Work instruction: Two lines below mark the span: the one containing "You are a GUI" and the one containing "special slideshows (219, 420)". Set down both, plus every line between, exactly as they stand, and nothing else.

Data in this exercise:
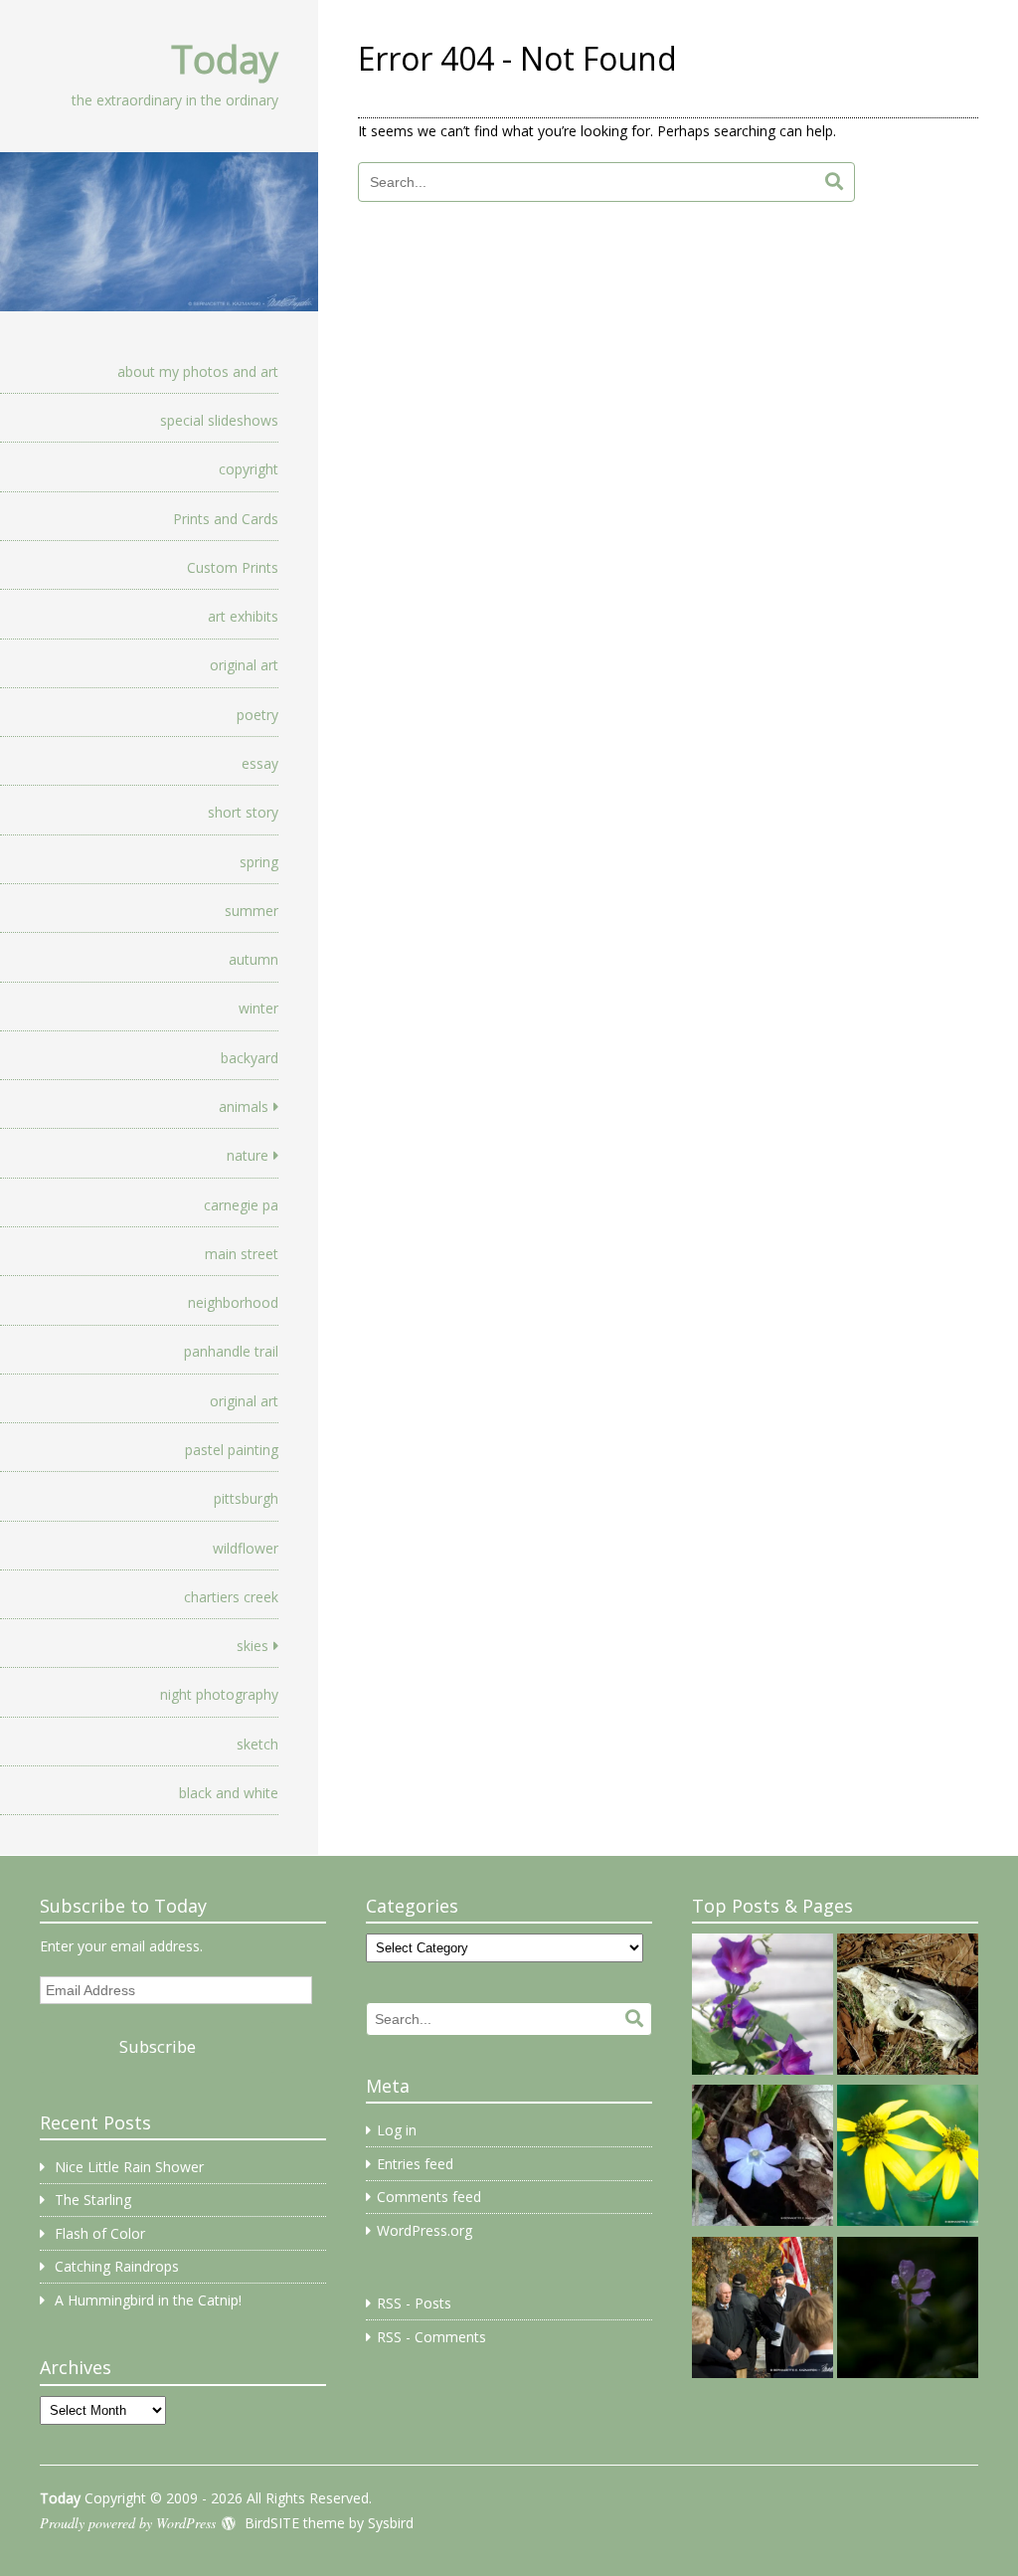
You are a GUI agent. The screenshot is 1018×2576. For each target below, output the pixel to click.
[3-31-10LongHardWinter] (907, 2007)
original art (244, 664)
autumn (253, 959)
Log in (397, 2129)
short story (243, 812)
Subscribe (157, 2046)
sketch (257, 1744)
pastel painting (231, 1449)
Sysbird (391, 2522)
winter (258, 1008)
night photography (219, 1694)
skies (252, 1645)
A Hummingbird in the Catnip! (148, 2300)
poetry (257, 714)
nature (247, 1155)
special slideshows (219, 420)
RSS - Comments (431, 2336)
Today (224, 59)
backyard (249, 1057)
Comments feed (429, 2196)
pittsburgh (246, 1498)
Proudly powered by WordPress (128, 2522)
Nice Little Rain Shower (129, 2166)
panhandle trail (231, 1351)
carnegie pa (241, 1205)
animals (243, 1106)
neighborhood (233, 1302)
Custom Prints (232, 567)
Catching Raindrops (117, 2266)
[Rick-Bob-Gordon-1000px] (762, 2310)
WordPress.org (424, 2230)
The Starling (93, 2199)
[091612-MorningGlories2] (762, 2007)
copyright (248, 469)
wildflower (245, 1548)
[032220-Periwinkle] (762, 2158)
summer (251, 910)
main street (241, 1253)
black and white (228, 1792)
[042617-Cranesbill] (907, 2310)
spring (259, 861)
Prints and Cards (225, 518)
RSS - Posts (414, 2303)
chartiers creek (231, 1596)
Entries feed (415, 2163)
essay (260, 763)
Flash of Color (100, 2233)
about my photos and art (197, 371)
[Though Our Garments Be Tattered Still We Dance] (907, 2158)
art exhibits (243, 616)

* * *

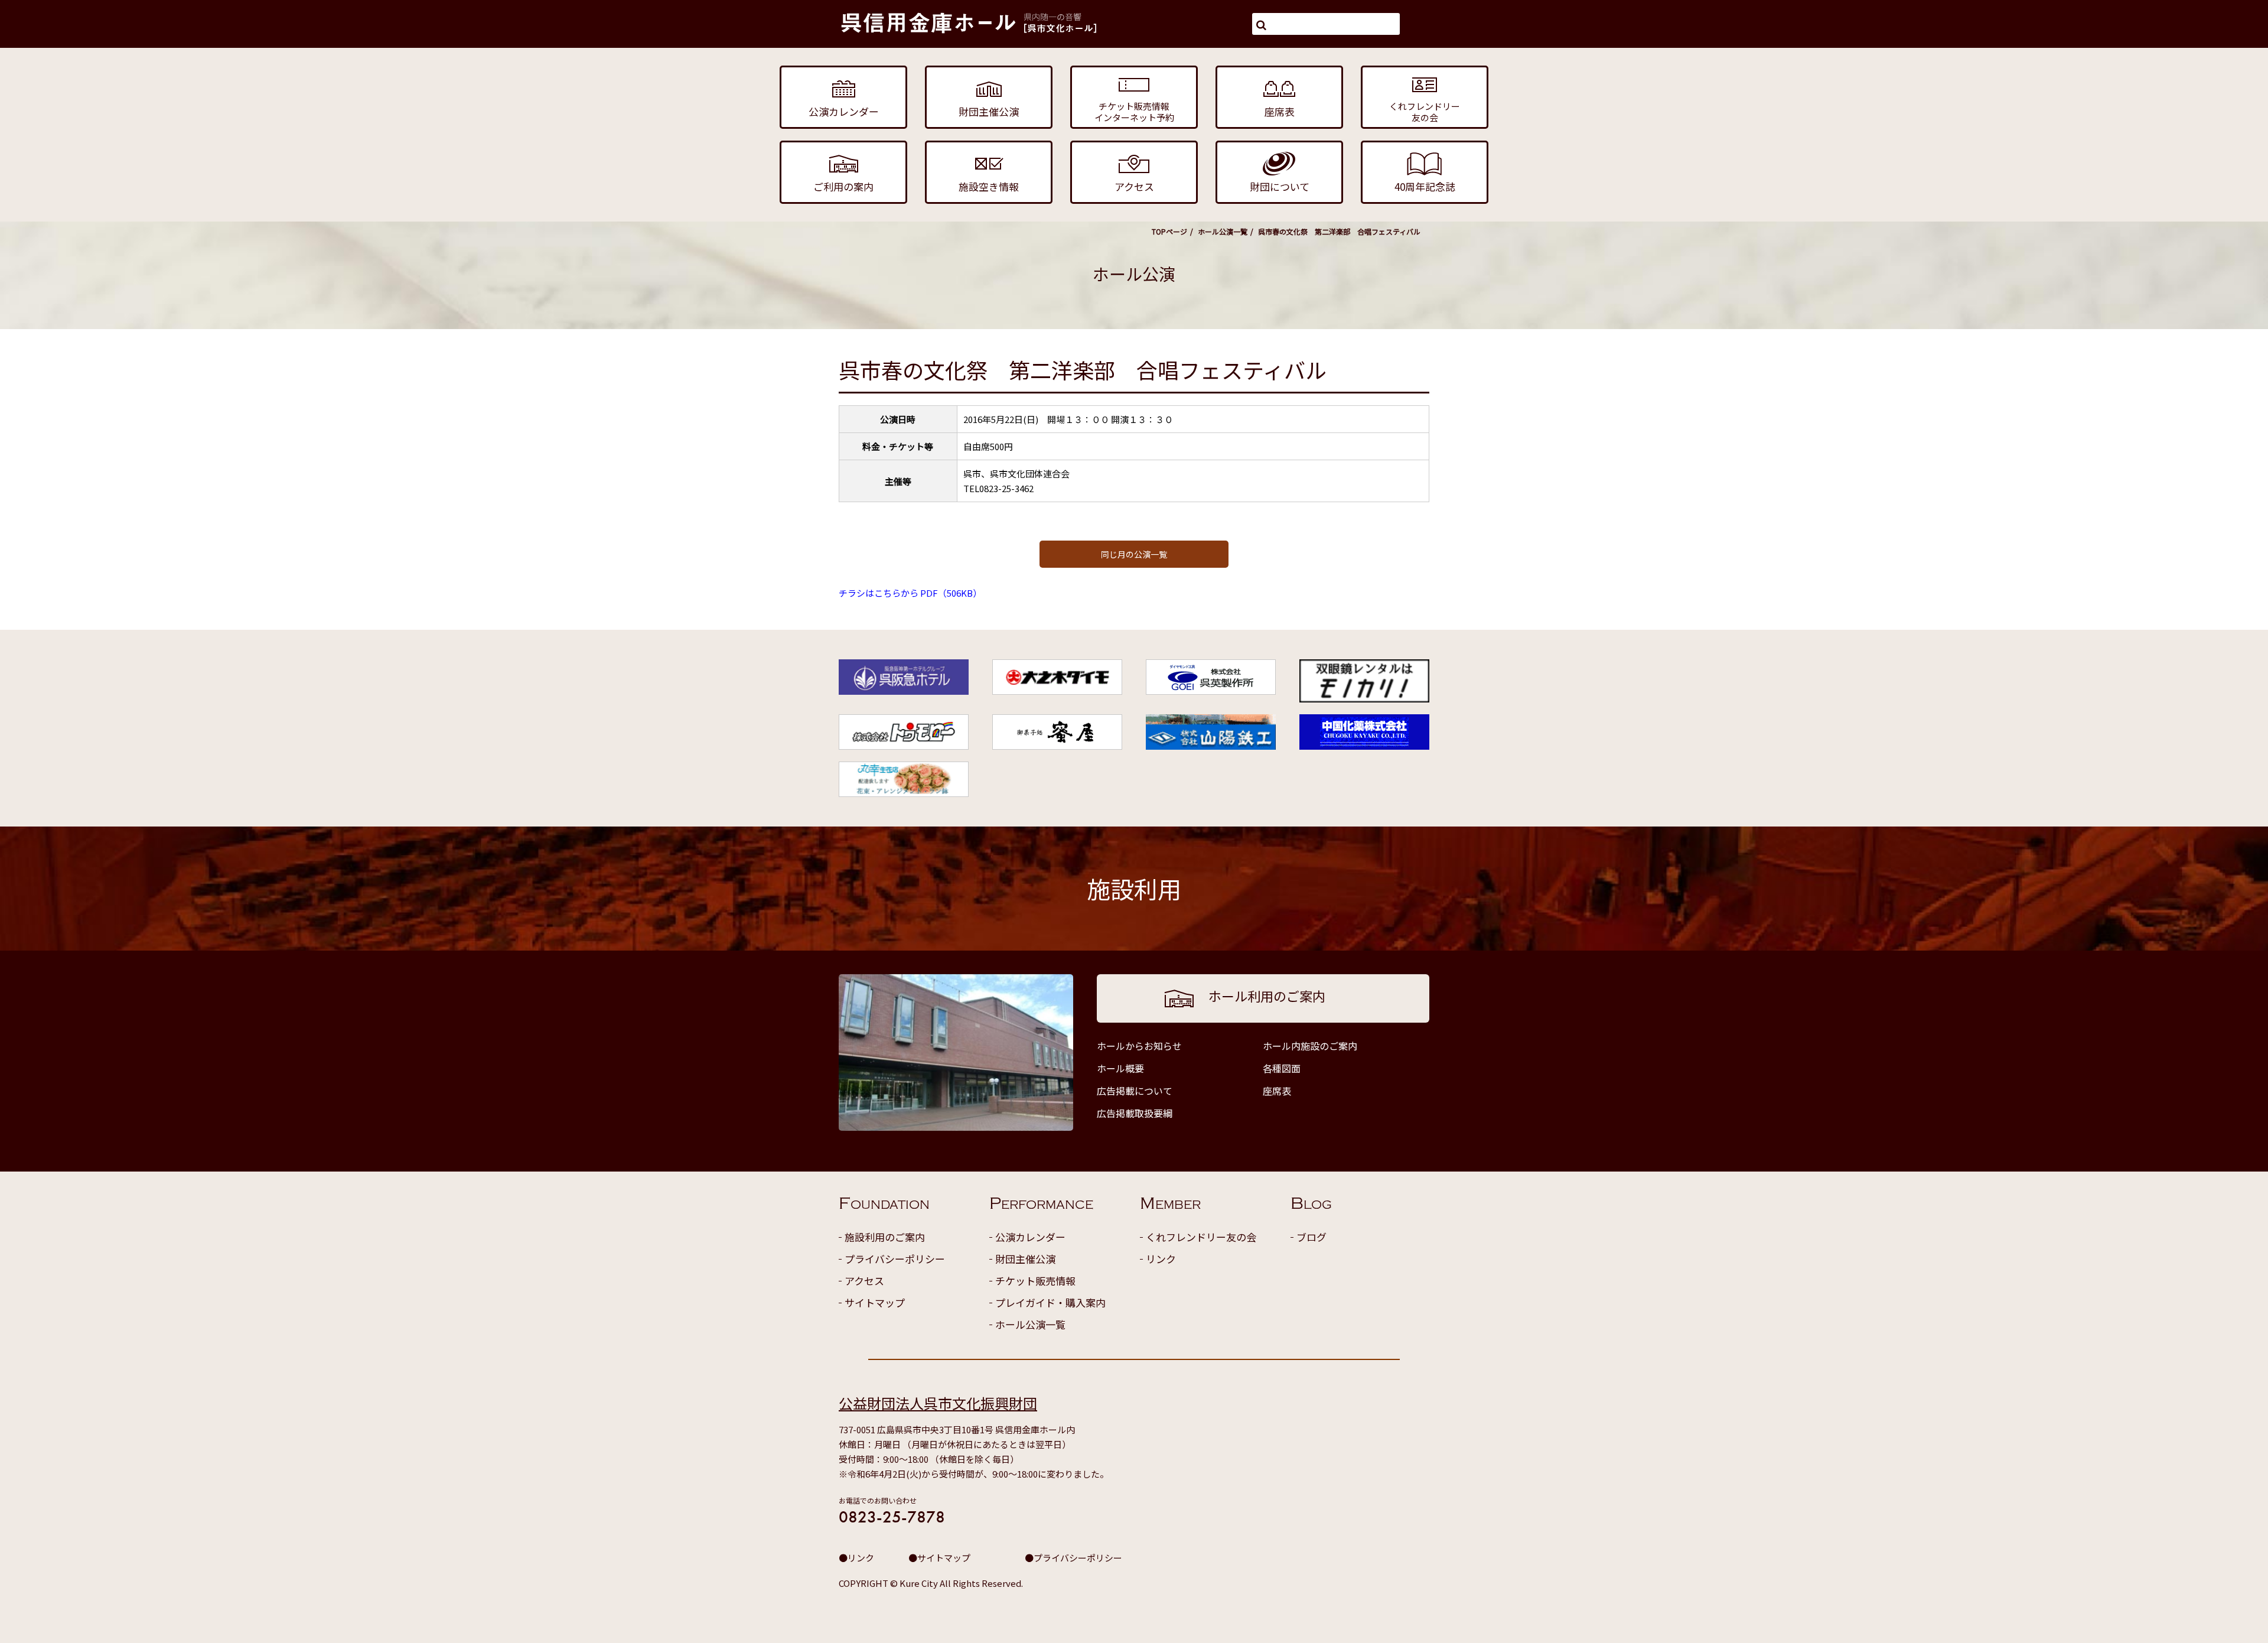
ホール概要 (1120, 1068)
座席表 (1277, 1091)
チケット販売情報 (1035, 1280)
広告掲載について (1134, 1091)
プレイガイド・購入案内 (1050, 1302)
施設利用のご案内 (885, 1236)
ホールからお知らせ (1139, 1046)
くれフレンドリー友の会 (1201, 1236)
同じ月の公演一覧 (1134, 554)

Exercise solution:
You are a GUI agent. The screenshot is 1018×2576. For each target below, output the pixel to click.
[3-31-10LongHardWinter] (907, 2007)
original art (244, 664)
autumn (253, 959)
Log in (397, 2129)
short story (243, 812)
Subscribe (157, 2046)
sketch (257, 1744)
pastel painting (231, 1449)
Sysbird (391, 2522)
winter (258, 1008)
night photography (219, 1694)
skies (252, 1645)
A Hummingbird in the Catnip! (148, 2300)
poetry (257, 714)
nature (247, 1155)
special slideshows (219, 420)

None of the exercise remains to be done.